| COMERCIO.
Integración y apertura para el crecimiento
Domingo Latorraca M.
Panamá se encuentra hoy en medio de un auge económico el cual le ha permitido al país registrar durante los últimos tres años un ritmo de crecimiento de 4.2, 7.6 y aproximadamente 6.0%; en este periodo que contempla los años 2003, 2004 y 2005, el ritmo de crecimiento económico ha promediado aproximadamente un 6.0%, un aumento importante si lo comparamos con el crecimiento promedio de aproximadamente 4.0% durante los últimos cinco años. Hasta ahora, durante el año 2006, la economía nacional podría mantener un ritmo de crecimiento robusto, salvo por los efectos reales que la introducción del CAIR y los cambios a la seguridad social pudieran tener sobre la capacidad de inversión de capital por parte de las empresas y sobre el consumo interno.
El factor común que se encuentra ligado a períodos de fuerte crecimiento económico en Panamá ha sido siempre el aumento de las exportaciones, lo cual puede sugerir que el proceso de integración y apertura comercial que mantiene nuestro país es saludable y orientado al crecimiento económico, la generación de empleos y al bienestar de la población. Por esto, es crucial para Panamá la pronta conclusión, cierre de las negociaciones del tratado de libre comercio con Estados Unidos, y su implementación ordenada.
El acuerdo comercial con Estados Unidos puede ser una de las principales herramientas de política económica con que cuenta el país para mejorar las condiciones de su población en dos sentidos. En primer lugar, el tratado de libre comercio con EU promoverá las condiciones para que el país cuente con mejores oportunidades para la exportación de productos y servicios a un mercado significativamente mayor y más exigente que el nuestro. Esto, sin duda alguna, impulsará la creación de nuevas oportunidades de negocios, empleos y bienestar. El reto para el país será el de adecuar algunas de nuestras actividades, acostumbradas a la protección y al subsidio —en muchos casos poco transparentes—, a un mercado competitivo donde el ineficiente no sobrevive. La labor del Estado, representado por el Gobierno Nacional, podría ser la de asistir adecuadamente durante un periodo predeterminado, a quienes estén anuentes a reconvertirse a una nueva realidad-con grandes retos, pero también con grandes retribuciones.
Los acuerdos comerciales internacionales, como el TLC con EU, pueden ser utilizados también como instrumentos para promover la seguridad jurídica y el imperio de la ley.

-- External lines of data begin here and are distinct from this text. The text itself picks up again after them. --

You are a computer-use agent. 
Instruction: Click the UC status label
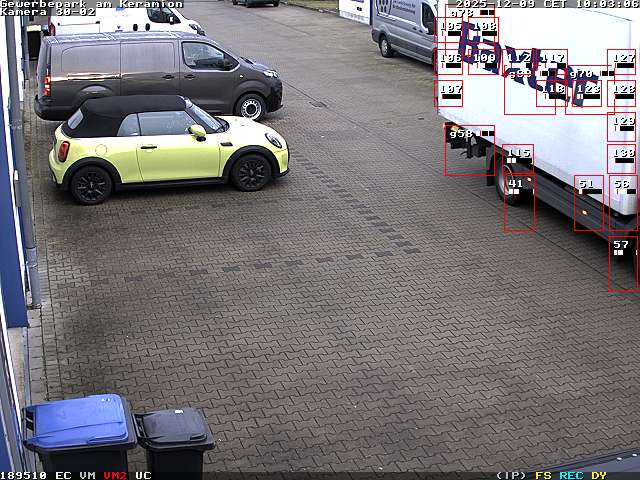143,475
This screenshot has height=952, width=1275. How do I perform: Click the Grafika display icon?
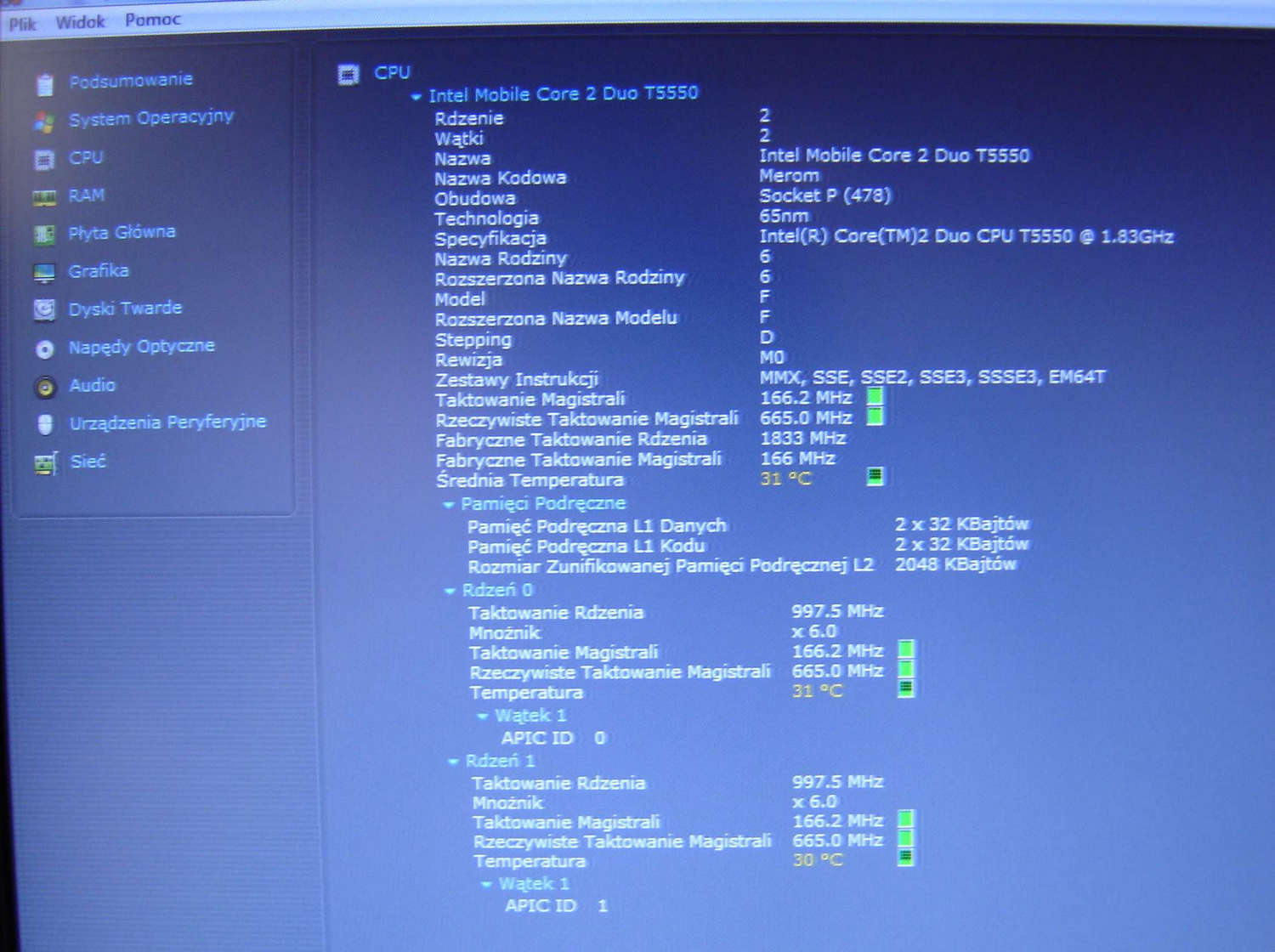pyautogui.click(x=46, y=270)

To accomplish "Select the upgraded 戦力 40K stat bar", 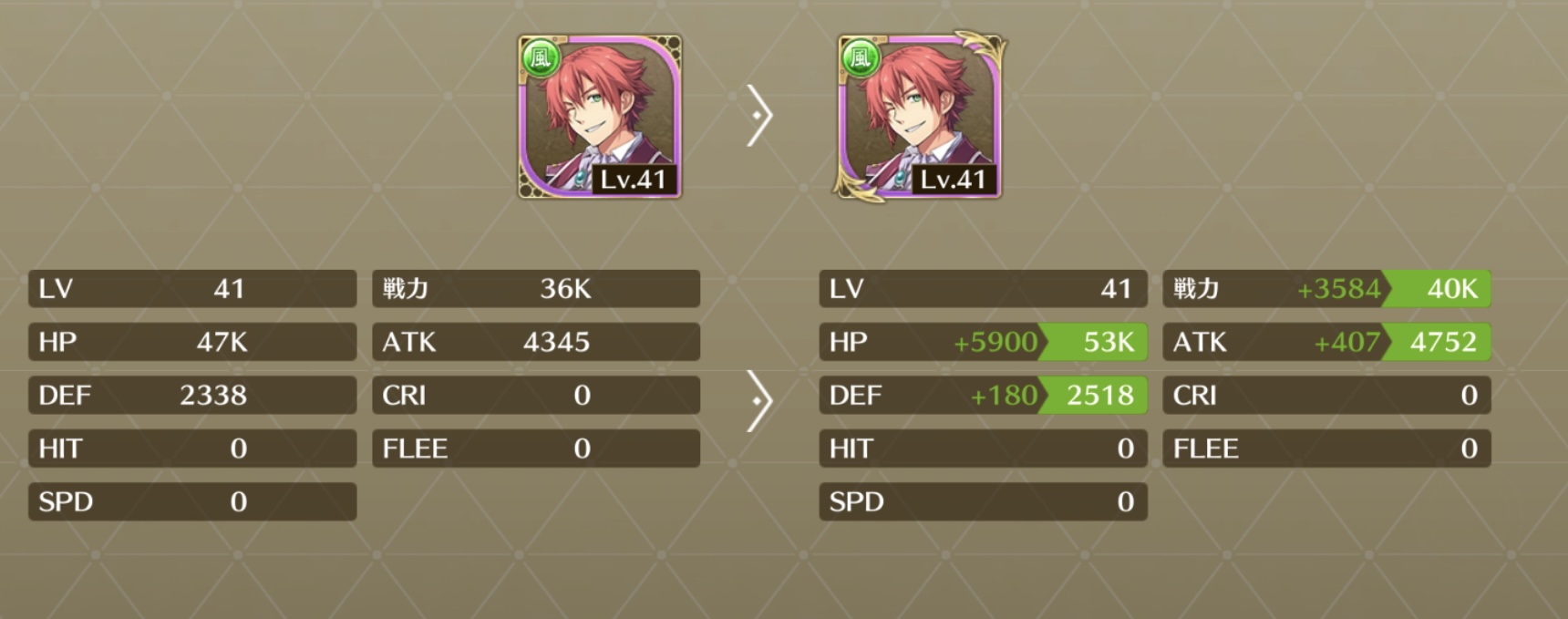I will click(1326, 289).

No hay ejemplo más evidente de esta realidad que el tema de las normas sanitarias. Panamá carece de un sistema de normas sanitarias modernas, claras y transparentes; las mismas han estado plagadas de procesos excesivamente burocráticos, discrecionales y opacos, tal como lo señaló recientemente un informe de la FAO. Las condiciones actuales son el abono para la proliferación de la corrupción. Sin perder de perspectiva que en cada país pueden existir condiciones particulares que deben mejorarse, y EU no es la excepción, el tema de fondo de la ahora famosa "carta adjunta" de EU son las condiciones actuales del sistema de normas sanitarias panameñas. En ese sentido, la Cámara de Comercio, Industrias y Agricultura de Panamá, gremio que representa principalmente a más de mil 400 micros, pequeños y medianos empresarios, como parte del respaldo a la promoción del acuerdo comercial con Estados Unidos, ha propuesto la creación de una institución autónoma e independiente, la cual cuente con una base de procesos claramente definidos, modernos, transparentes y públicos para la administración del sistema de normas sanitarias y protección de la base productiva del país.
La rápida conclusión e implementación del acuerdo comercial con Estados Unidos, al igual que con otros países, puede también servir como instrumento disuasivo a la tentación de orientar la nave del Estado hacia el populismo y esos falsos líderes "revolucionarios" que hoy se propagan en Latinoamérica como un cáncer que pone a prueba la institucionalidad de la democracia en la región. El Estado promotor de la iniciativa individual, a través de una preparación adecuada y condiciones favorables para tener acceso a mercados competitivos, es el mejor instrumento para el desarrollo económico y el bienestar colectivo.